To Evaluate the Renal Tubular Function Pre and Post Nephrectomy in Living Donors

NCT ID: NCT03676361

Last Updated: 2019-05-20

Basic Information

• Recruitment Status: WITHDRAWN
• Clinical Phase: PHASE4
• Study Classification: INTERVENTIONAL
• Study Start Date: 2018-08-29
• Study Completion Date: 2019-04-26

Brief Summary

The overall goals of this study are to demonstrate the change in renal tubular function in living donors pre and post nephrectomy at 6 months.

Detailed Description

The physiologic sequelae of living kidney donation are still poorly understood. Uni-nephrectomy from donation results in decreased number of glomeruli and research has shown that there is glomerular hyperfiltration and glomerular hypertrophy. Uni-nephrectomy also results in a decreased number of tubules, but there is not much data about possible tubular injury post donation and its long term effects on donors.

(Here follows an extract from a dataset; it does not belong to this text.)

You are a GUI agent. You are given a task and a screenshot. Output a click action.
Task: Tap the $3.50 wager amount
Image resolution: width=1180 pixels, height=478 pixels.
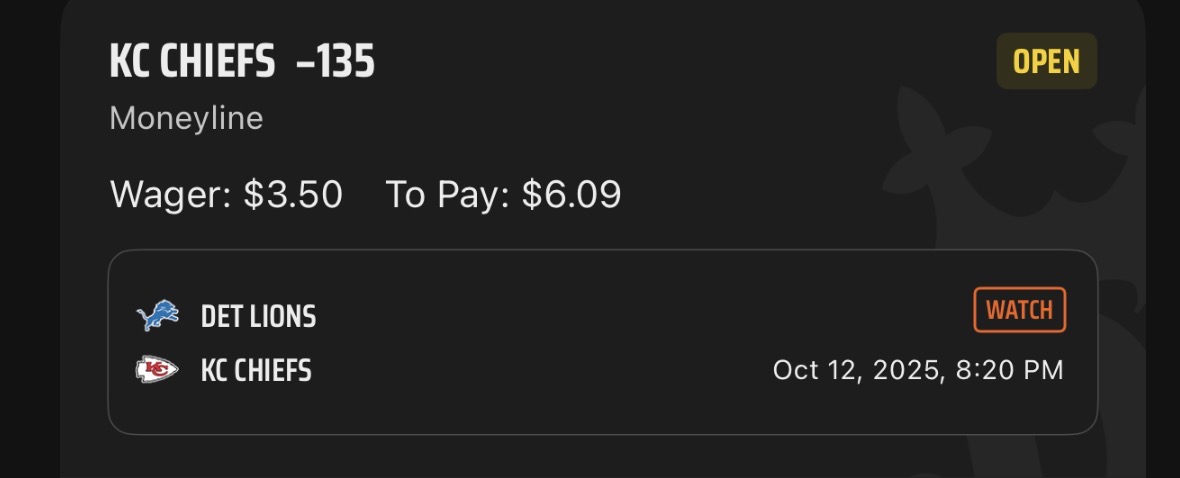(293, 194)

Our overall hypothesis is that post uni-nephrectomy tubular function, measured by maximum urine concentration capacity, will be decreased and may be a more sensitive marker of kidney damage than standard tests, such as urine albumin, serum creatinine, estimated glomerular filtration rate (eGFR), or measured urine creatinine clearance (CrCl). The goal of this study is to evaluate the effect of uni-nephrectomy on renal tubular function and its potential in being an early and more sensitive marker in kidney injury when compared to standard tests.

Conditions

Kidney Damage

Study Design

• Allocation Method: NA
• Intervention Model: SINGLE_GROUP
• Primary Study Purpose: OTHER
• Blinding Strategy: NONE

Study Groups

Desmopressin

All ten subjects will be evaluated pre and post nephrectomy at 6 months.

Group Type: EXPERIMENTAL

Desmopressin

Intervention Type: DRUG

Subjects will complete a water deprivation test using desmopressin to aid in the determination of maximum tubular concentration capacity before and six months after uni-nephrectomy.

Interventions

Desmopressin

Subjects will complete a water deprivation test using desmopressin to aid in the determination of maximum tubular concentration capacity before and six months after uni-nephrectomy.

Intervention Type: DRUG

Eligibility Criteria

Inclusion Criteria

• Adult ≥18 years of age, who has been evaluated and approved as a potential living donor by the multi-disciplinary committee. All donors undergo a standard medical, social, and psychological pre- donation assessment
• Only patients who are able to sign their own consent form may be included in this study.
• Subjects must be able and willing, in the investigator's opinion, to complete all study requirements.

Exclusion Criteria

• Subjects denied for donation for any medical, social or surgical reason to be living donor.
• Patients who are contraindicated or relatively contraindicated for DDAVP: a. patients with von Willebrand disease; b. Patients with habitual or psychogenic polydipsia; c. Patients with coronary artery insufficiency and/or hypertensive cardiovascular disease; d. Patients with conditions associated with fluid and electrolyte imbalance, such as cystic fibrosis, heart failure, and renal disorders; e. Patients predisposed to thrombus formation

• Minimum Eligible Age: 18 Years
• Eligible Sex: ALL
• Accepts Healthy Volunteers: Yes

Sponsors

University of Kansas Medical Center

OTHER

Sponsor Role: lead

Responsible Party

Pooja Budhiraja, MD

Assistant Professor

Responsibility Role: PRINCIPAL_INVESTIGATOR

Principal Investigators

Pooja Budhiraja, MD

Role: PRINCIPAL_INVESTIGATOR

University of Kansas Medical Center

Locations

University of Kansas Medical Center

Kansas City, Kansas, United States

Countries

United States

Other Identifiers

STUDY00142279

Identifier Type: -

Identifier Source: org_study_id